## Brano citato

■ ■ ■ ■ ■

La democrazia in versione Svizzera: un esempio per l’Est Europa
Chisinau (Moldavia) – Si parla di democrazia e in molti pensano subito alla democrazia di stampo anglosassone, quella inglese e quella statunitense innanzitutto. Ma stiamo parlando di sistemi che danno solo una possibile declinazione del tema. Una declinazione che mostra anche qualche pecca. L’anno prossimo si eleggerà il nuovo Presidente degli Stati Uniti ed è probabile che i due contendenti saranno un Bush ed una Clinton, cioè due congiunti molto stretti di altrettanti ex-presidenti. Anzi, in un caso si tratterebbe del terzo della stessa famiglia, dopo padre e fratello. Se qualche cosa del genere succedesse in qualche anonimo stato africano, probabilmente scuoteremmo la testa come a dire: “non c’è speranza di insegnare loro la democrazia”!
Ma quello americano è solo uno dei modelli possibili.
Sono stato invitato a prendere parte ad un programma del Consiglio d’Europa che ha l’obiettivo di rafforzare la democrazia locale nei paesi dell’Est Europa, in particolare Ucraina, Moldavia, Georgia, Armenia e Azerbaijan. Il mio compito è di moderare alcuni workshop che coinvolgono Sindaci locali. In questi workshop cerco di far capire alcuni principi fondamentali del modello svizzero di democrazia, perchè sono convinto che possano essere davvero d’ispirazione per chi sta compiendo una difficile transizione verso un sistema sociale più libero, più florido economicamente e più giusto.
Tra gli altri c’è in particolare un aspetto che spero di riuscire a far capire. E’ un aspetto che, a mio parere, dovrebbe rappresentare il principale criterio con cui valutare se il sistema politico-amministrativo sta dando buona prova di sè o ha bisogno di manutenzione. Dovrebbe anche essere il principale criterio per valutare se l’azione di chi ha responsabilità di governo è puntata nella direzione giusta.
I cittadini sentono su di sé la responsabilità delle decisioni collettive? I cittadini sono pronti a sacrificare un proprio beneficio individuale immediato in cambio di un beneficio collettivo di più ampio respiro?
Per fare capire che cosa intendo, porto agli ascoltatori l’esempio del referendum che si è tenuto nel 2012 e che proponeva di elevare da 4 a 6 settimane il periodo minimo di vacanza annuale. Al di là del merito del referendum e delle motivazioni per il “Sì” e per il “No”, è significativo e all’apparenza stupefacente che i votanti abbiano consapevolmente deciso di rinunciare ad un beneficio individuale immediato (l’aumento delle vacanze) perchè lo hanno ritenuto lesivo di un bene pubblico, quale è stata considerata la competitività del sistema economico.
Proprio questa capacità di sacrificare un beneficio individuale immediato in cambio di un bene pubblico di più ampio respiro era ritenuta dal Romagnosi (1761-1835) ciò che distingueva un individuo da un cittadino e, in ultima analisi, la prova del “incivilimento” di una comunità. Ma questa capacità non può essere che il frutto un sistema di valori, consolidato attraverso le esperienze quotidiane dei membri della comunità. E le regole che definiscono il modo in cui le decisioni collettive vengono prese determinano l’esperienza dei cittadini nei confronti della res publica, mettendo in evidenza chi in ultima analisi deve essere ritenuto responsabile delle conseguenze di tali scelte. Nel sistema svizzero, il messaggio è molto chiaro: delle decisioni che riguardano la collettività ogni cittadino è da ritenersi responsabile.

■ ■ ■ ■ ■

## Esercizio proposto
Prosegui il brano sulla democrazia svizzera a partire dalla sua ultima frase. Il materiale non ha alcun rapporto con il brano sulla democrazia svizzera.

## Materiale fornito
■ ■ ■ ■ ■

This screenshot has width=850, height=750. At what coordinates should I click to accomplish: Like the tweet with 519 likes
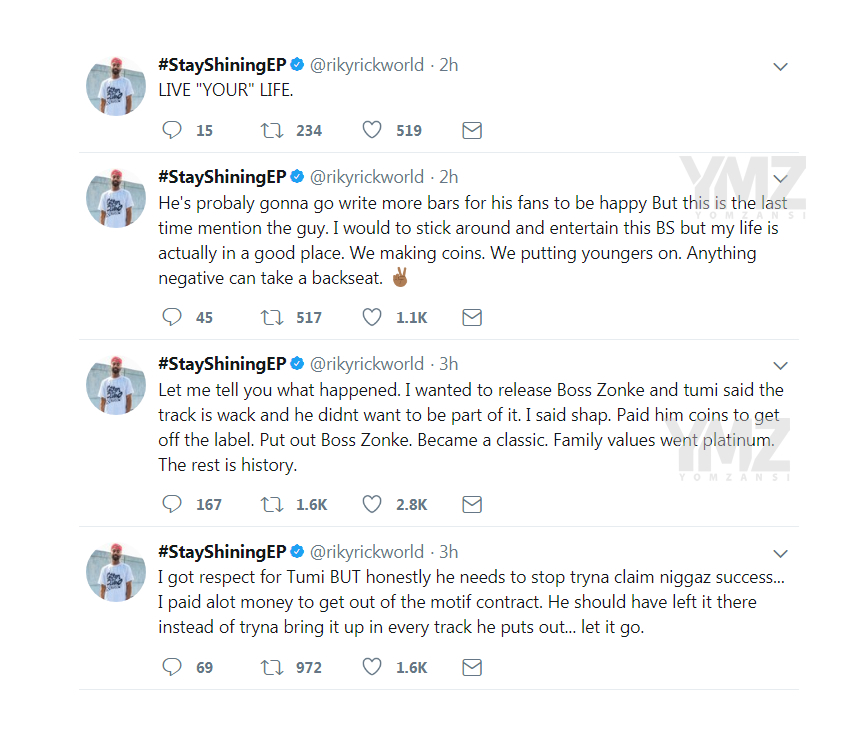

■ ■ ■ ■ ■

## Soluzione
Questa esperienza quotidiana di res publica non può che cominciare dal Comune. Come diceva Romagnosi, è nel Comune che l’individuo ha la possibilità di diventare cittadino.Gli istituti del referendum e dell’iniziativa popolare, così come il principio di collegialità che presiede i lavori di un organo esecutivo, il Municipio, che, caso più unico che raro, è composto da rappresentanti di più partiti grazie ad un sistema di voto proporzionale influenzano il modo in cui le persone guardano alle decisioni collettive.
Certamente non è facile per persone che hanno vissuto l’esperienza dell’URSS e che, in alcuni casi, sentono ancora molto forte l’influenza culturale della Russia e del concetto di “leadership politica” che si sperimenta da quelle parti immaginare la figura del leader come qualche cosa di diverso di un “padre buono e forte”.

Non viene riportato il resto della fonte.